**WRITTEN TASKS**.
1) In the overtime pay calculator page, rewrite the paragraph that begins "The overtime premium adds" in one shorter sentence that keeps its main facts.
2) Print the part of the overtime pay calculator page from "Double-time hours (optional)" to "(40h × $25.00)", word for word.
[start DOCUMENT TEXT]
Canada Overtime pay calculator

Work out your overtime pay and total weekly earnings — time-and-a-half, double time, or any premium rate — plus your blended hourly rate and what the extra hours add up to over a year.

By Mitch Duncan Last reviewed Methodology

Your hours & rate

Double-time hours (optional)

For premium days (public holidays, 7th consecutive day, etc.) paid at double the base rate.

Weekly gross pay
$1,300.00
Annualised gross
$67,600.00
Weekly pay breakdown
Regular pay (40h × $25.00)
$1,000.00
Overtime (8h × $37.50)
$300.00
Weekly gross
$1,300.00
Blended hourly rate
$27.08
Extra from overtime / week
$100.00
The overtime premium adds $100.00 a week beyond your base rate — about $5,200.00 a year if you keep these hours up. That premium is the part you'd lose by working the same hours at straight time.
[end DOCUMENT TEXT]
[start DATASET CONTENT]
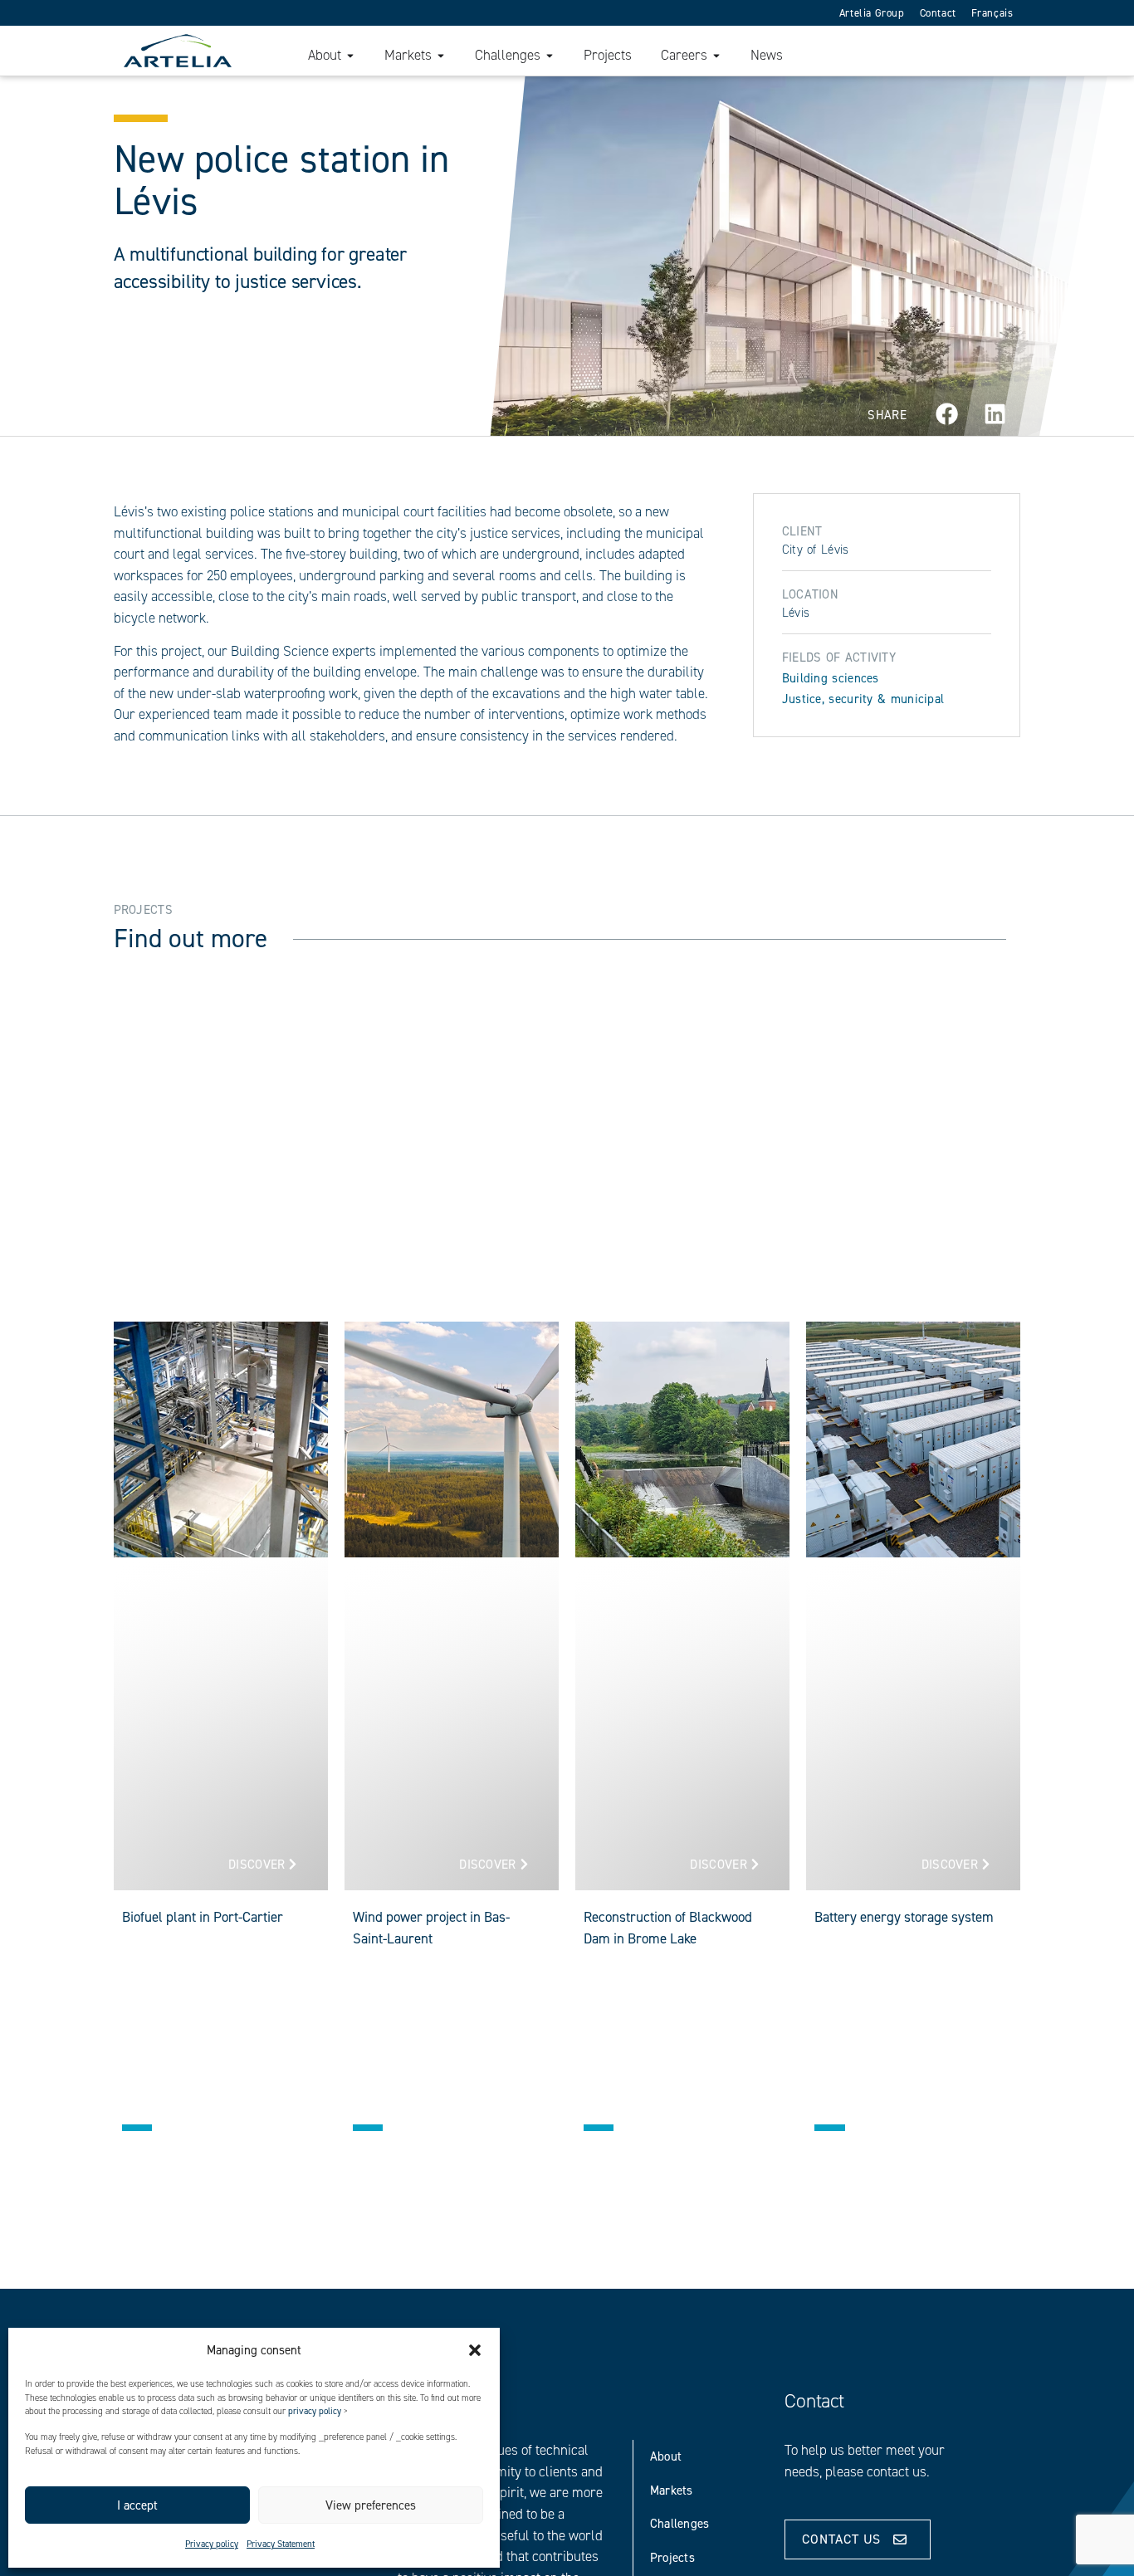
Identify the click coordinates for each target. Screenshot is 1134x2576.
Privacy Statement (281, 2544)
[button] (475, 2350)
[end DATASET CONTENT]
**ANSWERS TO THE PROBLEMS**.
1) The overtime premium adds $100.00 a week above the base rate, about $5,200.00 a year if these hours continue, and this is the amount lost by working the same hours at straight time.

2)
Double-time hours (optional)

For premium days (public holidays, 7th consecutive day, etc.) paid at double the base rate.

Weekly gross pay
$1,300.00
Annualised gross
$67,600.00
Weekly pay breakdown
Regular pay (40h × $25.00)